Space for Conversation
Embodying our Ethics
Communicating online today is more than a little fraught. In the best case scenario, the platforms we trust will keep our messages safe, will keep our account information private, and will not use data they collect about us for their own gain. As we’ve seen over and over in recent years, though, there are myriad ways to fail in each of these pursuits. A data breach at Discord in October 2025, for example, resulted in attackers accessing 70,000 users’ government IDs, selfies, and other sensitive information collected as part of a new age verification mandate. Annual roundups of the worst hacks of the year have become a (very depressing) end-of-year tradition.
These issues have been at the top of our minds in considering where online communications might happen within, and between, Cross-Reference Coalition (CRC) cohorts. “Rejection of surveillant technologies and instrumentalist learning” has been a guiding principle of the program from the beginning. But what platforms do we still trust to embody that spirit?
Exploring Options
At the start of Search and Discovery, the CRC’s Spring 2026 class, the desire to explore collaboration platforms that didn’t have “big tech” associations became even more of a priority. Dr. Mattern asked participants, “ How can we “balance accessibility, functionality, and familiarity with security, privacy, and minimization of fascist enablement?”

Other questions we asked included: What are our concerns with Google, Slack, WhatsApp, and the like? What are our needs for chat + docs platforms? What platforms could serve successive cohorts in future years, growing as the program grows? In addition, how important is it that we host our own instance and control our own infrastructure? Is that even possible?! Any tool we choose should:
- Be affordable
- Be accessible in multiple senses of the term: it had to support those who used screen readers, it had to have a low barrier to entry and use
- Offer end-to-end encryption
- Be generally ethical (there’s a low bar in Silicon Valley these days!)
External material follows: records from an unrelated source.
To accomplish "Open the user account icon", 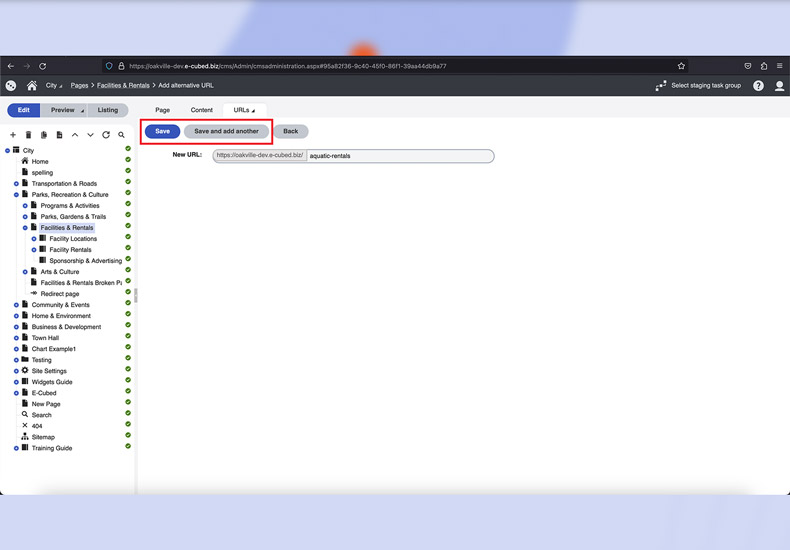I will [x=780, y=86].
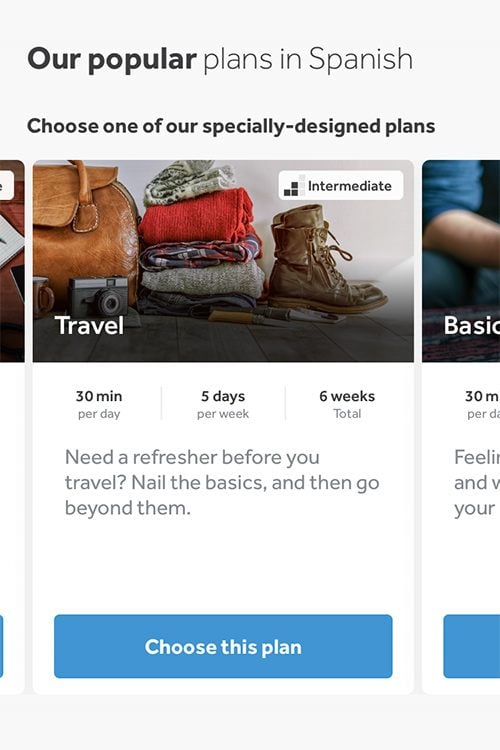Screen dimensions: 500x750
Task: Click the Basic plan's 30 min stat
Action: click(482, 404)
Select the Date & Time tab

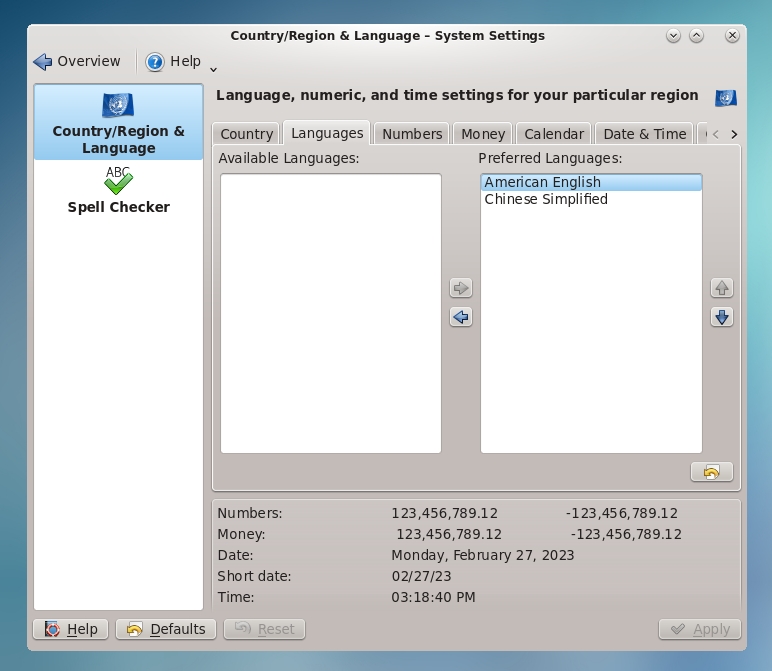tap(644, 134)
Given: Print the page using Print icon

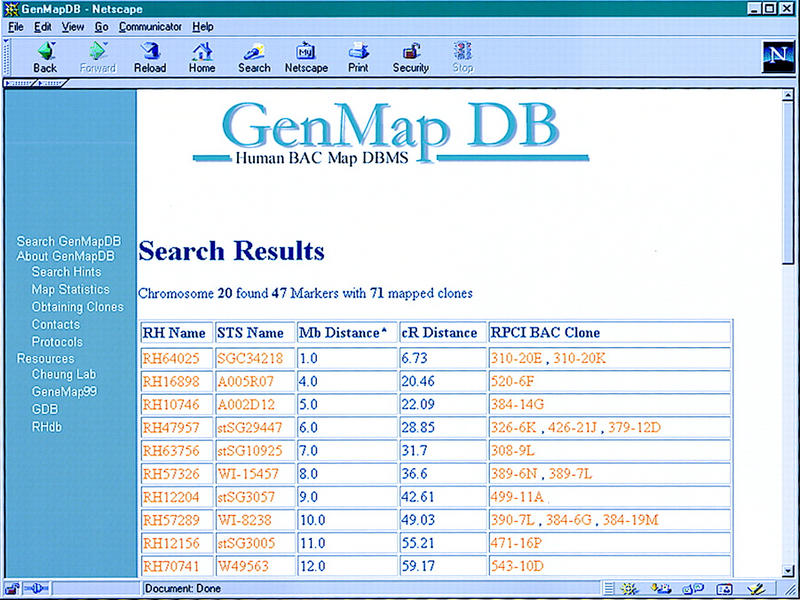Looking at the screenshot, I should [358, 57].
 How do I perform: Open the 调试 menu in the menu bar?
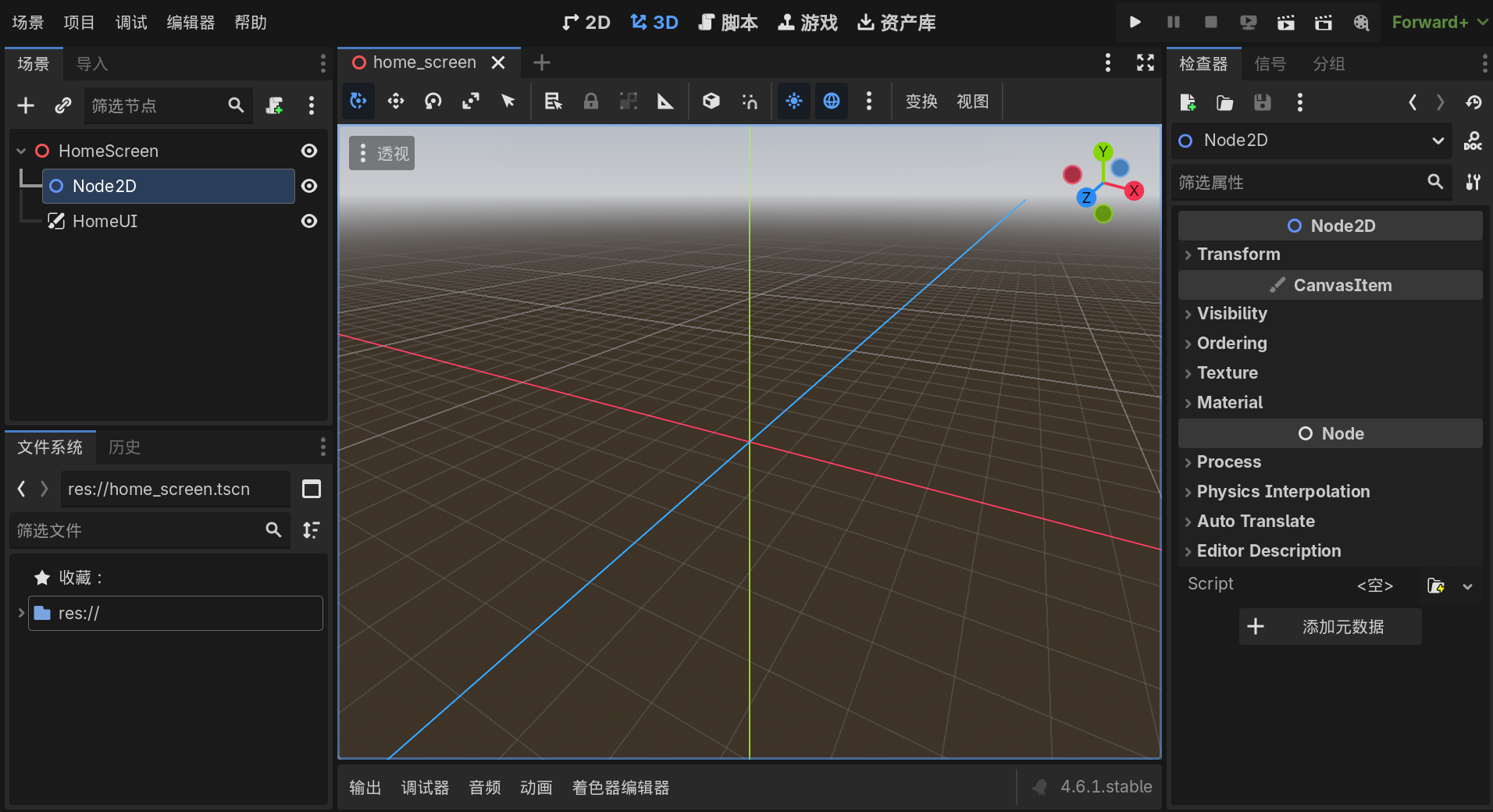click(131, 22)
And, after doing some of our own research, and asking class participants and colleagues for recommendations, we came up with a long list of possible platforms that included CryptPad, Discord, Element, Knowledge Commons, Mattermost, Proton, Signal, Slack, Tresorit, and Zulip. For a little while, we were both overwhelmed as we compared all the features, price points, and possibilities.
Landing on Zulip
Over the first year, we relied on WhatsApp and Signal, but knew we would eventually want something that could support multiple channels to facilitate day-to-day chatter, collaborative project planning, and long-term community-building. While avoiding Gmail and Google Docs is also a longer-term goal, finding the right online community space has been our most pressing priority.
Among the options, Zulip stood out as an open-source, extremely customizable, mobile-friendly, transparent, and well-documented option. It also offers both cloud-hosted and self-hosted versions, and the possibility of moving between the two. (Self-hosted would mean we could fully control our own data—though, we found, we would have to spin up an AWS server to go that route. A post for another day.) When we reached out, they also offered to let us have their Standard plan for free because we’re based at a small nonprofit—a perk they also offer to open-source projects, research groups, academic conferences, and community groups.
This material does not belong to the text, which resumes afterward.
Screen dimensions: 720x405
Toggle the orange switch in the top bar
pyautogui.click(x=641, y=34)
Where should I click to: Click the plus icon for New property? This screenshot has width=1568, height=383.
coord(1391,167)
After much deliberation, we determined that Zulip feels like the most flexible and values-aligned platform for the program, at present. (Just a couple weeks ago, the team who leads development announced four senior team members were leaving for Anthropic with a new, non-profit Foundation governance structure in place. It will be interesting to see what, if anything, this changes.)
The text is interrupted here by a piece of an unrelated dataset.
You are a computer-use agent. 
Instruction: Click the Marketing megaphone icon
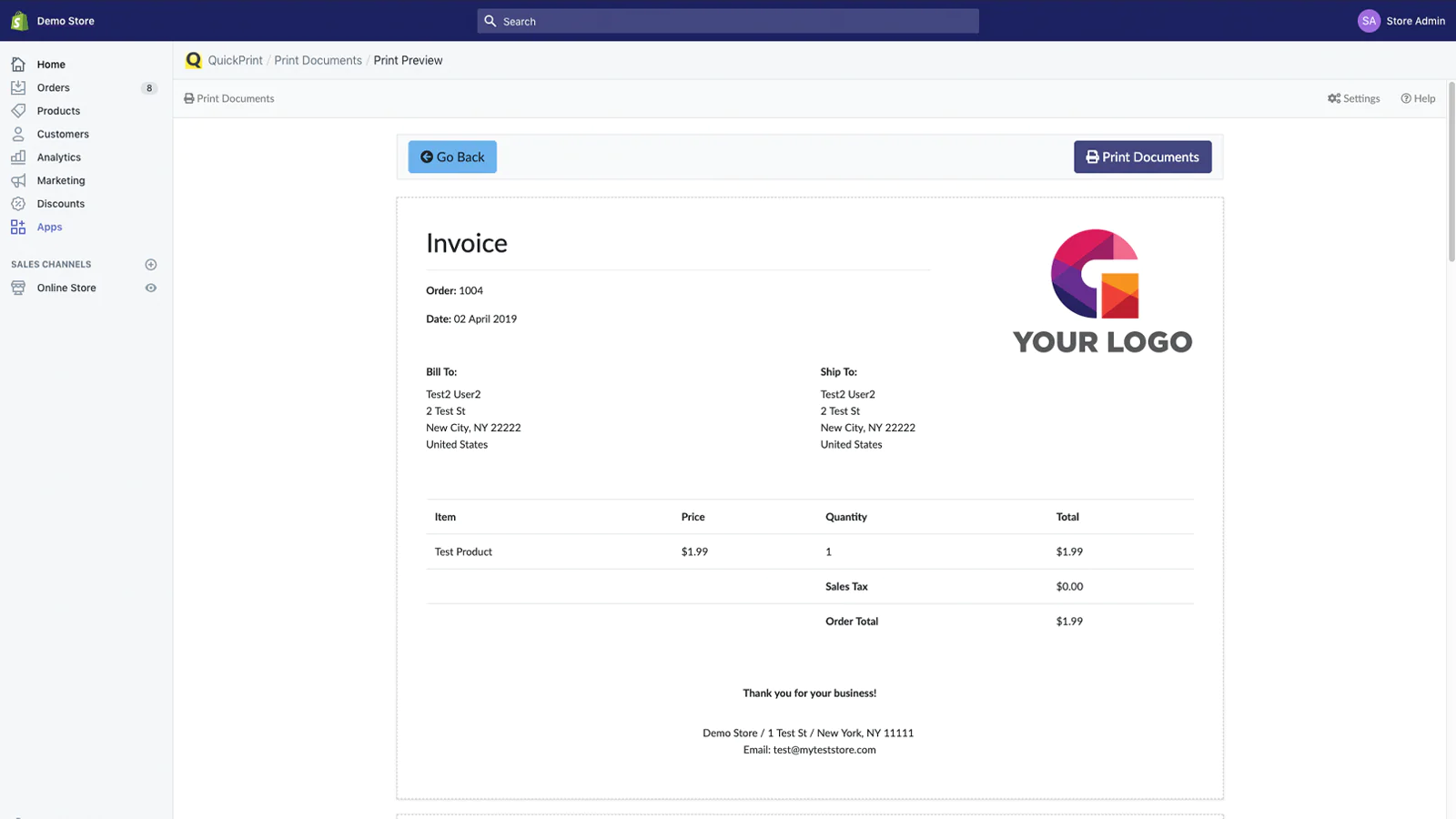[x=18, y=180]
Class participants will have received an invitation to create an account. We hope you’ll bear with us as we work through the adjustment of setting options, managing frustrations, and re-establishing norms — all of which come with onboarding a group into a new space! We invite you to help us cultivate the fun, respectful, and joy-filled online community we want to see in the world. Talk to you there!
With thanks to the Search & Discovery class participants, and Karly Wildenhaus especially, for their ideas and recommendations.